Secondary patents: Moscow mewl

The Russian IP ombudsman Anatoly Semenov has written to the Russian lower house, the State Duma, drawing its attention to the increasing number of patent conflicts among pharmaceutical manufacturers in Russia and urged the Duma to legislate to address the issue.

According to Semenov, there are no clear-cut criteria for assessing the validity of so-called ‘secondary patents’ seeking protection that extends beyond the original active ingredient. As a result, foreign companies try various means to extend patent protection by patenting some new aspects thereof. They often succeed, despite such new patents being of questionable validity.

The Russian Federal Service for IP (Rospatent) approves more than 75% of patent applications, whereas in other countries it is only 50%. Thus, if no measures are taken, foreign companies will be obtaining more and more new patents for known drugs which they can then use to prevent Russian generics companies producing them. This could quickly lead to the bankruptcy of a number of Russian pharmaceutical companies, many of which are generics manufacturers rather than researchers or innovators.

A Rospatent spokesman has acknowledged the problem and said that some amendments to the legislation, such as tightening the conditions for granting patents for certain drugs, are already being prepared.

Drug dispute

What prompted Semenov’s letter was a recent dispute between the Russian company Pharmasintez and the Argentinian pharmaceutical company Tuteur relating to the cancer drug, capecitabin.

The original drug, marketed under the brand name Xeloda, was developed by the Swiss company Roche and is now off-patent. Tuteur owns Eurasian patent No. 18867 for a method for producing it. The Pharmasintez analogue of the drug had been developed and passed clinical trials before Tuteur filed its Eurasian patent application. However, in November 2018 Tuteur filed a suit against Pharmasintez (as well as a few other Russian pharmaceutical companies also producing the drug) claiming infringement of the Tuteur patent.

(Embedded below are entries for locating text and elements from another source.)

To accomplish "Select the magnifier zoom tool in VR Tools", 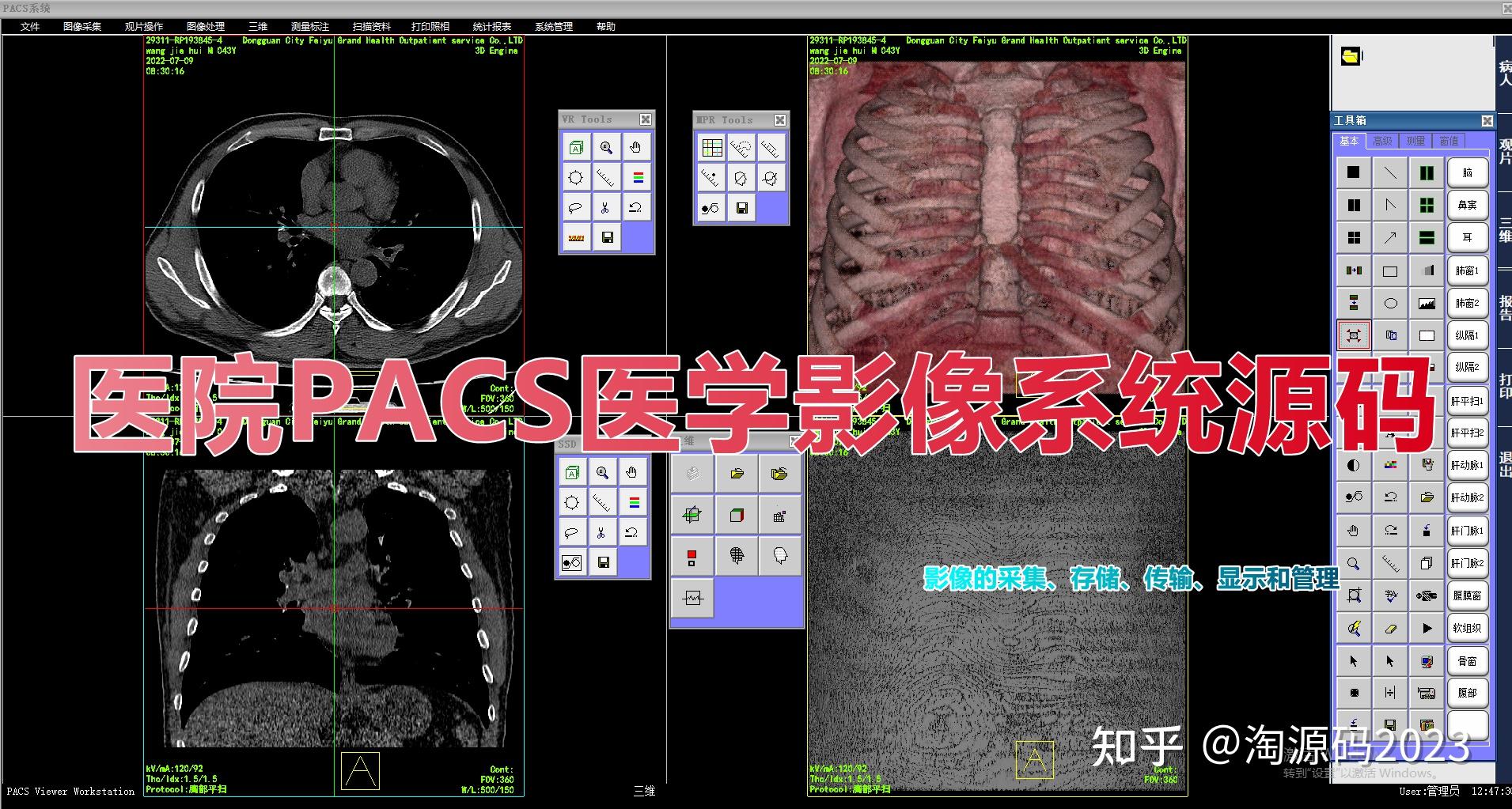I will tap(608, 147).
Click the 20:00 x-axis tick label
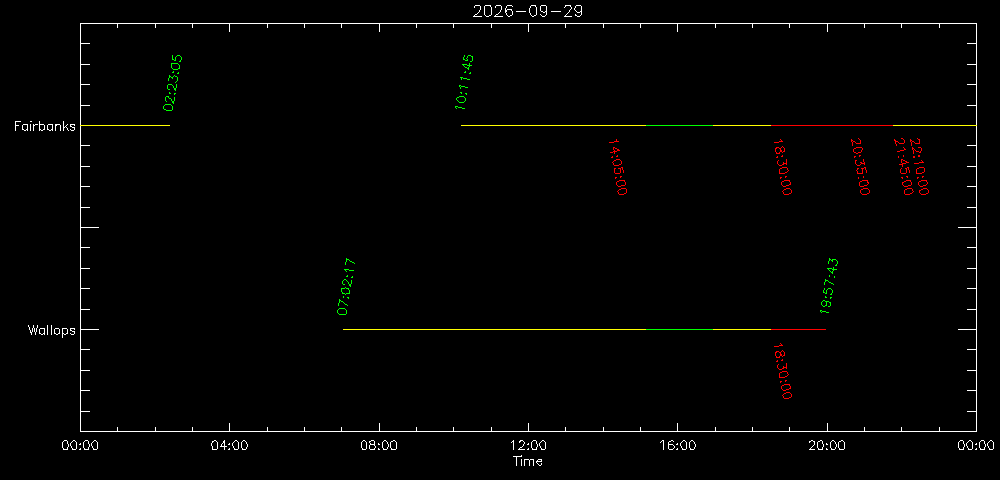 point(827,445)
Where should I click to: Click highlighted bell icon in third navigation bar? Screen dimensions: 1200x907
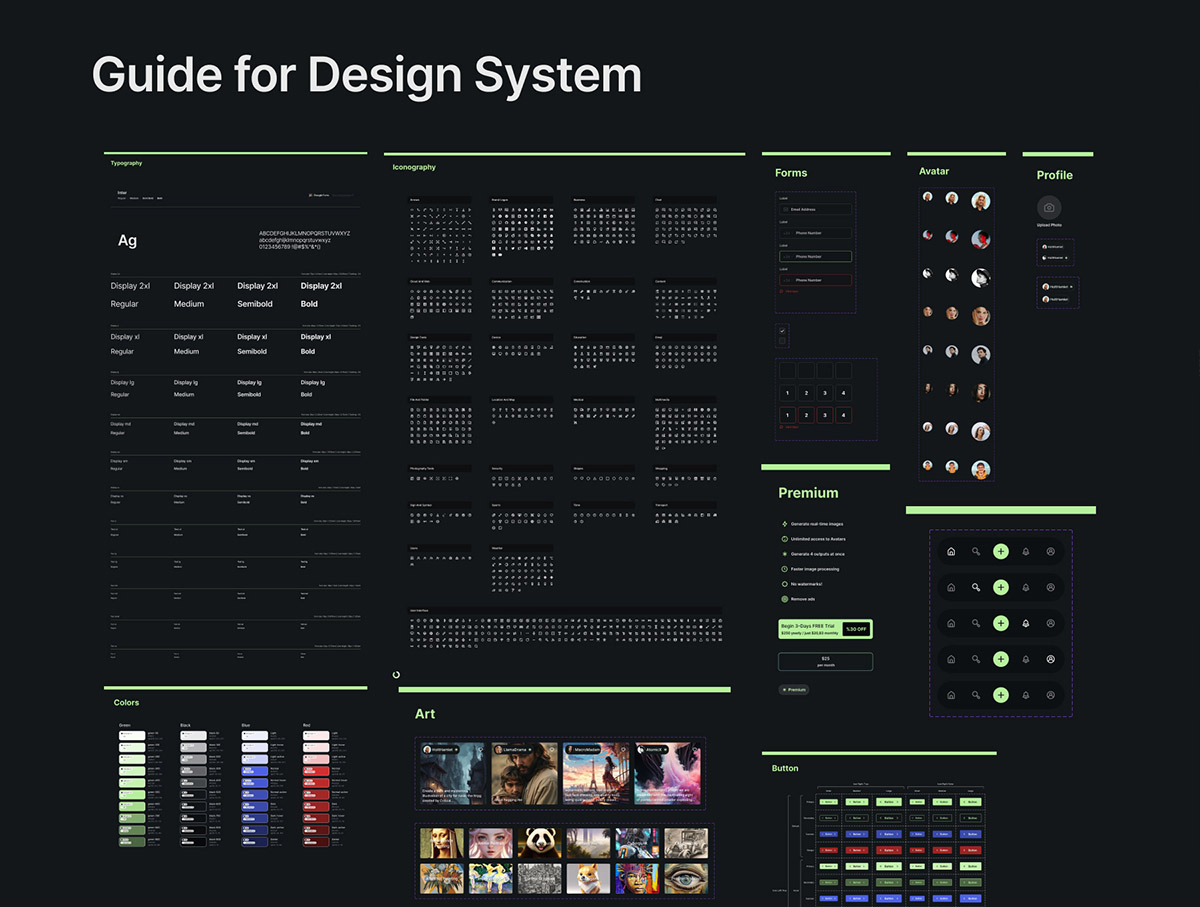(1025, 623)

Under the Eurasian patent convention the following acts shall constitute an infringement of the patent owner’s exclusive right:

  1. a)
    The making, use, importing, offering for sale, sale or any other form of marketing or storage for that purpose, of a product protected by a Eurasian patent;
  2. b)
    The use of a process protected by a Eurasian patent or the offering thereof for such use; and
  3. c)
    The use, importing, offering for sale, sale or any other form of marketing or storage for that purpose, of a product directly obtained by a process protected by a Eurasian patent.

The infringement can potentially be established if it is shown that Pharmasintez used the same method as protected by the Tuteur patent. There is prior use defence in Russia. There is also the ‘Bolar exemption’ (although, as recent court practice shows, it may not apply under certain circumstances).

However, for now it appears premature for Pharmasintez to revert to these defences while it has not yet been established that Pharmasintez uses the patented method.

It is for this purpose that the court, having a few drug samples at its disposal, appointed technical expertise. However, Pharmasintez objected, stating that the plaintiff in its suit had initially presented no evidence of infringement; therefore, there was no reason to appoint the expertise.